■ PROBLEM DETAILS ■
Repeat each record below exactly as given.

[Stored entries]
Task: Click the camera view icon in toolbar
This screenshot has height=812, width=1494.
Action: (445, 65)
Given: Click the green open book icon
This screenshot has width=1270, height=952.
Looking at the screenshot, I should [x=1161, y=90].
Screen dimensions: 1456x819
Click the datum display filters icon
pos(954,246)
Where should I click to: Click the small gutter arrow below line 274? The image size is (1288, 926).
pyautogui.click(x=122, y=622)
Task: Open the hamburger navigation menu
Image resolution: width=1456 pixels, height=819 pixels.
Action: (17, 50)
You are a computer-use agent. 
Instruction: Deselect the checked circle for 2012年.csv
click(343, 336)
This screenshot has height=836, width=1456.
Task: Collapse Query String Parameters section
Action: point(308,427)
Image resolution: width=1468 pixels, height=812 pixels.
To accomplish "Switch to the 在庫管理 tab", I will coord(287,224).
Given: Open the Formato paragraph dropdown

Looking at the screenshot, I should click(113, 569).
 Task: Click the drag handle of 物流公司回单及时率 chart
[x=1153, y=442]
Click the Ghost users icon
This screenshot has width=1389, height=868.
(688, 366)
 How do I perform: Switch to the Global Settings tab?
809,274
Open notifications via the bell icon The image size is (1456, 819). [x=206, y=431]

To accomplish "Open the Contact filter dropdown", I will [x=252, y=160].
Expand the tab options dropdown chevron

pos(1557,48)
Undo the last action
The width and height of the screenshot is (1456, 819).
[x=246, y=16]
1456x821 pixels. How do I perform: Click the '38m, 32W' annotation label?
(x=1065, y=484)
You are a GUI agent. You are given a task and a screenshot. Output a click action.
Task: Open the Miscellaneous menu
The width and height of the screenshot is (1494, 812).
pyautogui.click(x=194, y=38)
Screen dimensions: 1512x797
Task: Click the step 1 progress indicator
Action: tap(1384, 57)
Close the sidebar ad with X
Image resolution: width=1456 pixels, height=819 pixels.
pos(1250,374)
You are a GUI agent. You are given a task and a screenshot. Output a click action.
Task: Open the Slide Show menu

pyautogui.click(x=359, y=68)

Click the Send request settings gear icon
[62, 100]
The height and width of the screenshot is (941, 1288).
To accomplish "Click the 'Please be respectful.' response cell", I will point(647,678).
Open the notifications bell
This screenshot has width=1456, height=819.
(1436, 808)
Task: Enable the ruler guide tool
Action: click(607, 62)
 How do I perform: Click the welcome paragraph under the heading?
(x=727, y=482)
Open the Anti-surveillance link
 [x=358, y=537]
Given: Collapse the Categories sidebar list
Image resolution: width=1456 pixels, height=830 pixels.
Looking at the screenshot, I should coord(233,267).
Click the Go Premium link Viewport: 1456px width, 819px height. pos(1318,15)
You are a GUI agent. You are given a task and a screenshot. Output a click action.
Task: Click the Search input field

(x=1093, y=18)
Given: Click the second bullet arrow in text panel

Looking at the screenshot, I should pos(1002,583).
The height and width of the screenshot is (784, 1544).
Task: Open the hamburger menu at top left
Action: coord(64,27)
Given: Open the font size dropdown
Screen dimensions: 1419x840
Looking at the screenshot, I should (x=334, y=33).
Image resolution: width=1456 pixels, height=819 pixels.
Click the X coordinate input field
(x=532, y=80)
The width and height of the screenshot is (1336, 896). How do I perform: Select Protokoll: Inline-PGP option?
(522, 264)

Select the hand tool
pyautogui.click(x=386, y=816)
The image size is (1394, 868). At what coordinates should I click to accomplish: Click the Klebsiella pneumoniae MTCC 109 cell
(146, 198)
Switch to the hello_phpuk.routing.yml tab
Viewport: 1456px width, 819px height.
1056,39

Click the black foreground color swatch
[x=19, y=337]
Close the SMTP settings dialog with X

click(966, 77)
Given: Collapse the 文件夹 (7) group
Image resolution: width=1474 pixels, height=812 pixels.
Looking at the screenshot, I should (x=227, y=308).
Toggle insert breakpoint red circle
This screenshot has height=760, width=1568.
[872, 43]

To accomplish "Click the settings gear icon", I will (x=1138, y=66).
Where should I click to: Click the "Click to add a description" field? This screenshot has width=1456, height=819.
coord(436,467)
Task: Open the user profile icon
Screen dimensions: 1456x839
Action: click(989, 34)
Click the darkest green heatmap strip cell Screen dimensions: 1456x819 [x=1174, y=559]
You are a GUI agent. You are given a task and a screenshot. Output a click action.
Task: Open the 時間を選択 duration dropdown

■ OUTPUT ■
Task: Click the camera view icon in toolbar
This screenshot has height=812, width=1494.
Action: (445, 65)
Given: Click the green open book icon
This screenshot has width=1270, height=952.
Looking at the screenshot, I should [x=1161, y=90].
Screen dimensions: 1456x819
Click the datum display filters icon
pos(954,246)
Where should I click to: Click the small gutter arrow below line 274? The image size is (1288, 926).
pyautogui.click(x=122, y=622)
Task: Open the hamburger navigation menu
Image resolution: width=1456 pixels, height=819 pixels.
Action: (17, 50)
You are a computer-use agent. 
Instruction: Deselect the checked circle for 2012年.csv
click(343, 336)
This screenshot has height=836, width=1456.
Task: Collapse Query String Parameters section
Action: point(308,427)
Image resolution: width=1468 pixels, height=812 pixels.
To accomplish "Switch to the 在庫管理 tab", I will coord(287,224).
Given: Open the Formato paragraph dropdown

Looking at the screenshot, I should click(113, 569).
 Task: Click the drag handle of 物流公司回单及时率 chart
[x=1153, y=442]
Click the Ghost users icon
This screenshot has width=1389, height=868.
(688, 366)
 How do I perform: Switch to the Global Settings tab?
809,274
Open notifications via the bell icon The image size is (1456, 819). [x=206, y=431]

To accomplish "Open the Contact filter dropdown", I will [x=252, y=160].
Expand the tab options dropdown chevron

pos(1557,48)
Undo the last action
The width and height of the screenshot is (1456, 819).
[x=246, y=16]
1456x821 pixels. How do I perform: Click the '38m, 32W' annotation label?
(x=1065, y=484)
You are a GUI agent. You are given a task and a screenshot. Output a click action.
Task: Open the Miscellaneous menu
The width and height of the screenshot is (1494, 812).
pyautogui.click(x=194, y=38)
Screen dimensions: 1512x797
Task: Click the step 1 progress indicator
Action: tap(1384, 57)
Close the sidebar ad with X
Image resolution: width=1456 pixels, height=819 pixels.
pos(1250,374)
You are a GUI agent. You are given a task and a screenshot. Output a click action.
Task: Open the Slide Show menu

pyautogui.click(x=359, y=68)

Click the Send request settings gear icon
[62, 100]
The height and width of the screenshot is (941, 1288).
To accomplish "Click the 'Please be respectful.' response cell", I will point(647,678).
Open the notifications bell
This screenshot has width=1456, height=819.
(1436, 808)
Task: Enable the ruler guide tool
Action: click(607, 62)
 How do I perform: Click the welcome paragraph under the heading?
(x=727, y=482)
Open the Anti-surveillance link
 [x=358, y=537]
Given: Collapse the Categories sidebar list
Image resolution: width=1456 pixels, height=830 pixels.
Looking at the screenshot, I should coord(233,267).
Click the Go Premium link Viewport: 1456px width, 819px height. pos(1318,15)
You are a GUI agent. You are given a task and a screenshot. Output a click action.
Task: Click the Search input field

(x=1093, y=18)
Given: Click the second bullet arrow in text panel

Looking at the screenshot, I should pos(1002,583).
The height and width of the screenshot is (784, 1544).
Task: Open the hamburger menu at top left
Action: coord(64,27)
Given: Open the font size dropdown
Screen dimensions: 1419x840
Looking at the screenshot, I should (x=334, y=33).
Image resolution: width=1456 pixels, height=819 pixels.
Click the X coordinate input field
(x=532, y=80)
The width and height of the screenshot is (1336, 896). How do I perform: Select Protokoll: Inline-PGP option?
(522, 264)

Select the hand tool
pyautogui.click(x=386, y=816)
The image size is (1394, 868). At what coordinates should I click to accomplish: Click the Klebsiella pneumoniae MTCC 109 cell
(146, 198)
Switch to the hello_phpuk.routing.yml tab
Viewport: 1456px width, 819px height.
1056,39

Click the black foreground color swatch
[x=19, y=337]
Close the SMTP settings dialog with X

click(966, 77)
Given: Collapse the 文件夹 (7) group
Image resolution: width=1474 pixels, height=812 pixels.
Looking at the screenshot, I should (x=227, y=308).
Toggle insert breakpoint red circle
This screenshot has height=760, width=1568.
[872, 43]

To accomplish "Click the settings gear icon", I will (x=1138, y=66).
Where should I click to: Click the "Click to add a description" field? This screenshot has width=1456, height=819.
coord(436,467)
Task: Open the user profile icon
Screen dimensions: 1456x839
Action: click(989, 34)
Click the darkest green heatmap strip cell Screen dimensions: 1456x819 [x=1174, y=559]
You are a GUI agent. You are given a task and a screenshot. Output a click action.
Task: Open the 時間を選択 duration dropdown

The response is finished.